Direction A -
Answer these questions about the mailing list email:
(i) On what date and at what time did Linus Torvalds write the message being quoted?
(ii) Which commit does the writer of the reply say they followed?
(iii) What does Linus say __get_user() does for every byte?
Direction B - Pick up the mailing list email after its last line and keep writing it.

Excerpt to read -
========

Hi Linus,

On Mon, 25 Feb 2019 09:00:57 -0800
Linus Torvalds <torva...@linux-foundation.org> wrote:

> On Mon, Feb 25, 2019 at 7:06 AM Peter Zijlstra <pet...@infradead.org> wrote:
> >
> > Would something like so work for people?
> 
> Looks reasonable to me.
> 
> > Why not keep it simple:
> >
> >         mm_segment_t old_fs = get_fs();
> >
> >         set_fs(USER_DS);
> >         ret = __strncpy...();
> >         set_fs(old_fd);
> >
> >         return ret;
> 
> So none of this code looks sane. First odd, there's no real reason to
> use __get_user(). The thing should never be used. It does the whole
> stac/clac for every byte.

Ah, I got it. I just followed the commit bd28b14591b9 ("x86: remove more
uaccess_32.h complexity") as same as strnlen_from_unsafe(). No special
reason.

> 
> In the copy_from_user() case, I suggested re-doing it as one common
> routine without the set_fs() dance for the "already there" case to
> simplify error handling. Here it doesn't do that.
> 
> But honestly, I think for the strncpy case, we could just do
> 
>   long strncpy_from_unsafe_user(char *dst, const void __user *src, long count)

========

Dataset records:
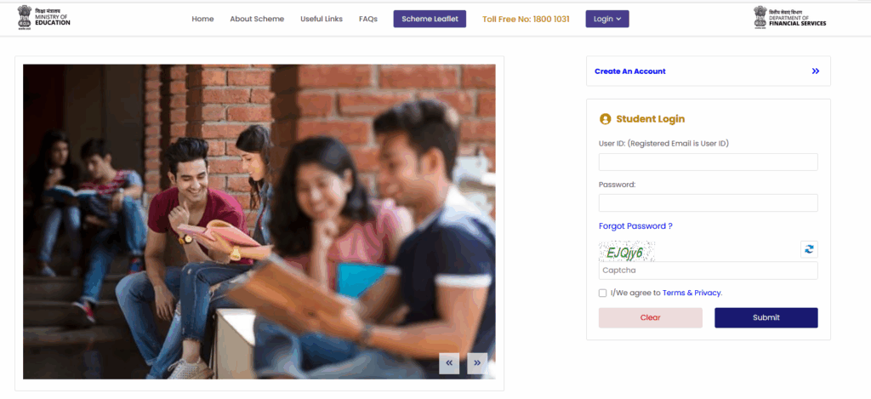This screenshot has height=399, width=871.
Task: Click the double-chevron beside Create An Account
Action: pyautogui.click(x=816, y=71)
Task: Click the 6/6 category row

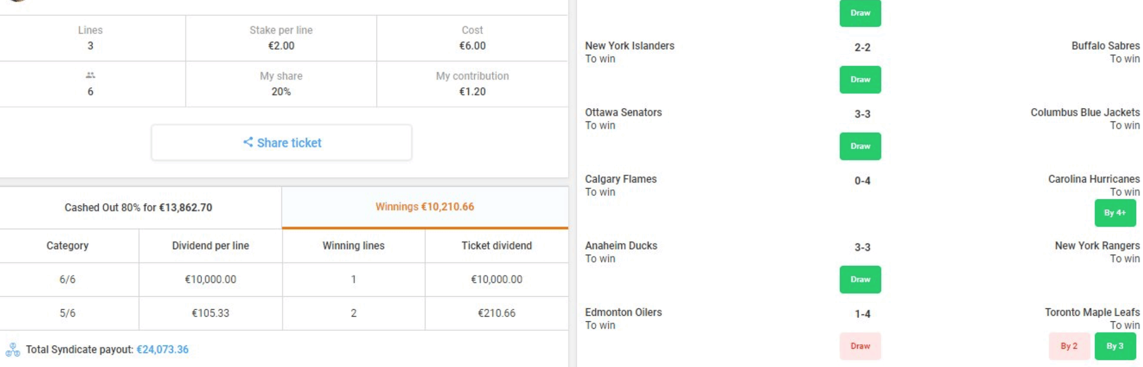Action: tap(284, 279)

========

Exercise output A -
(i) Mon, 25 Feb 2019 09:00:57 -0800
(ii) Commit bd28b14591b9 ("x86: remove more uaccess_32.h complexity")
(iii) It does the whole stac/clac.

Exercise output B -
>   {
>       long ret;
>       mm_segment_t old_fs = get_fs();
> 
>       set_fs(USER_DS);
>       pagefault_disable();
>       ret = strncpy_from_user(dst, src, count);
>       pagefault_enable();
>       set_fs(old_fs);
>       return ret;
>   }
> 
> and be done with it. Efficient and simple.

Yes, it looks good to me :)

> 
> Note: the above will *only* work for actual user addresses, because
> strncpy_from_user() does that proper range check.

I think we can reuse do_strncpy_from_user() for strncpy_from_unsafe().
(so maybe we should move it from mm/maccess.c to lib/strncpy_from_user.c?)

As Kees pointed out, I think it is a good chance to sort the behavior of
these strXcpy APIs to match their names.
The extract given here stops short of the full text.